Problem to solve: What you return must match the records below exactly, down to each character.

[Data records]
= = = = = = =

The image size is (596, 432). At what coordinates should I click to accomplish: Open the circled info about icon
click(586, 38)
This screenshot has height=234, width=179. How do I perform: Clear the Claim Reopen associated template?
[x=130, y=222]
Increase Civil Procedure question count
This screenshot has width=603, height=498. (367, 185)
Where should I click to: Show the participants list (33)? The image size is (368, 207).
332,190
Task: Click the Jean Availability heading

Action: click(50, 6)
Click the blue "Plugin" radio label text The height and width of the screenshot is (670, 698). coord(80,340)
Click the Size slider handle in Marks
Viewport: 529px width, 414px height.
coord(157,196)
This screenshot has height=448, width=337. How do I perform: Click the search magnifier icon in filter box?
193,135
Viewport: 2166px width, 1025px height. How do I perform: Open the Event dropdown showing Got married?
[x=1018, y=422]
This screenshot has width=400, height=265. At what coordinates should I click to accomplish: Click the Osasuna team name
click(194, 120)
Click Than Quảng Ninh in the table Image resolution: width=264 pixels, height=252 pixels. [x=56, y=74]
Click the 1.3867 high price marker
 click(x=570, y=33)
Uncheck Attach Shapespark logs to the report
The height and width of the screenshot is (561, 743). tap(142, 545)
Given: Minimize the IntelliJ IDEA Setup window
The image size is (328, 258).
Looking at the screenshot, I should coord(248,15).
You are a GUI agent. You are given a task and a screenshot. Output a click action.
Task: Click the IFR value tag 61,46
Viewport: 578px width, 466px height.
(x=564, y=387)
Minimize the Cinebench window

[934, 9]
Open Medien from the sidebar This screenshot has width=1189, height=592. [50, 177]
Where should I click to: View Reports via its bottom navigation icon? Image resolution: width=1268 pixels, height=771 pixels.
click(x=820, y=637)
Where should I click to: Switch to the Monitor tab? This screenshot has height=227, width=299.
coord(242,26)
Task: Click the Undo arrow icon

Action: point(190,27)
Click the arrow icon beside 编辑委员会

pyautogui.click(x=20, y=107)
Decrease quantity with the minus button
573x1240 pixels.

= = = = = = =

Written answer:
The image size is (596, 432). At what coordinates should I click to accomplish: Open the circled info about icon
click(586, 38)
This screenshot has height=234, width=179. How do I perform: Clear the Claim Reopen associated template?
[x=130, y=222]
Increase Civil Procedure question count
This screenshot has width=603, height=498. (367, 185)
Where should I click to: Show the participants list (33)? The image size is (368, 207).
332,190
Task: Click the Jean Availability heading

Action: click(50, 6)
Click the blue "Plugin" radio label text The height and width of the screenshot is (670, 698). coord(80,340)
Click the Size slider handle in Marks
Viewport: 529px width, 414px height.
coord(157,196)
This screenshot has height=448, width=337. How do I perform: Click the search magnifier icon in filter box?
193,135
Viewport: 2166px width, 1025px height. How do I perform: Open the Event dropdown showing Got married?
[x=1018, y=422]
This screenshot has width=400, height=265. At what coordinates should I click to accomplish: Click the Osasuna team name
click(194, 120)
Click Than Quảng Ninh in the table Image resolution: width=264 pixels, height=252 pixels. [x=56, y=74]
Click the 1.3867 high price marker
 click(x=570, y=33)
Uncheck Attach Shapespark logs to the report
The height and width of the screenshot is (561, 743). tap(142, 545)
Given: Minimize the IntelliJ IDEA Setup window
The image size is (328, 258).
Looking at the screenshot, I should coord(248,15).
You are a GUI agent. You are given a task and a screenshot. Output a click action.
Task: Click the IFR value tag 61,46
Viewport: 578px width, 466px height.
(x=564, y=387)
Minimize the Cinebench window

[934, 9]
Open Medien from the sidebar This screenshot has width=1189, height=592. [50, 177]
Where should I click to: View Reports via its bottom navigation icon? Image resolution: width=1268 pixels, height=771 pixels.
click(x=820, y=637)
Where should I click to: Switch to the Monitor tab? This screenshot has height=227, width=299.
coord(242,26)
Task: Click the Undo arrow icon

Action: point(190,27)
Click the arrow icon beside 编辑委员会

pyautogui.click(x=20, y=107)
Decrease quantity with the minus button
573x1240 pixels.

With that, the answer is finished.